Passage given >>

%%

Contents

Example

Support Vector Machine

Data Preparation

import numpy as np
from scipy.special import gamma
import matplotlib.pyplot as plt

def twoData(number, classes=2, sd=1, r=None):
  if r is None:
    r = np.sqrt(classes)
  e = np.random.choice(classes, size=number)
  m = r*np.c_[np.sin(np.pi/4+e*2*np.pi/classes),
              np.cos(np.pi/4+e*2*np.pi/classes)]
  x = np.random.normal(scale=sd, size=2*number).reshape(number,2) + m
  return [x,e]

def circle(number, D=2):
  D = round(D)
  x = np.random.uniform(low=-1,high=1,size=number*D).reshape(number,D)
  z = np.repeat(1,number)

%%

Directions >>
a) Write out the passage of the support vector machine data-preparation code between "Data Preparation" and "r = np.sqrt(classes)", inclusive.
b) Extend the support vector machine data-preparation code, picking up right after its final line.
The lines that come next play no role here.

Data block >>
%%

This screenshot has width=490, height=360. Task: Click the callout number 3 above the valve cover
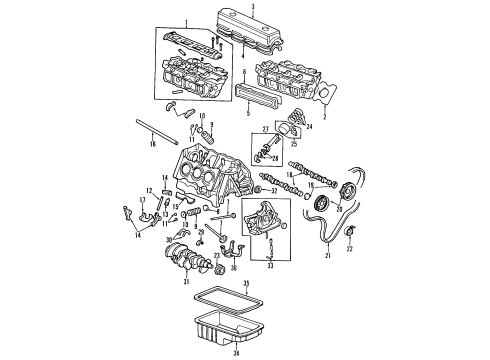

%%

Responses per task >>
a)
Data Preparation

import numpy as np
from scipy.special import gamma
import matplotlib.pyplot as plt

def twoData(number, classes=2, sd=1, r=None):
  if r is None:
    r = np.sqrt(classes)

b)
  r = (2**(D-1)*gamma(1+D/2)/(np.pi**(D/2)))**(1/D)
  z[np.sum(x**2,1)>r**2] = 2
  return [x,z]

X,y = twoData(100, 2, 0.4)
mk = np.array(['r','g'])
plt.scatter(X[:,0],X[:,1],c=mk[y])
plt.title("Linear separable")
plt.show()

X,y = twoData(100, 2, 2)
mk = np.array(['r','g'])
plt.scatter(X[:,0],X[:,1],c=mk[y])
plt.title("Linear nonseparable")
plt.show()
_images/SVMsample_5_0.png _images/SVMsample_5_1.png 
X,y = circle(200, 2)
mk = np.array(['r','g'])
plt.scatter(X[:,0],X[:,1],c=mk[y-1])
plt.title("Linear nonseparable- Circle")
plt.show()
_images/SVMsample_6_0.png 
from matplotlib.colors import ListedColormap
import matplotlib.pyplot as plt

def plot_decision_regions(X, y, classifier, test_idx=None, resolution=0.02):

    # setup marker generator and color map
    markers = ('o', 'x', 's', '^', 'v')
    colors = ('red', 'blue', 'lightgreen', 'gray', 'cyan')
    cmap = ListedColormap(colors[:len(np.unique(y))])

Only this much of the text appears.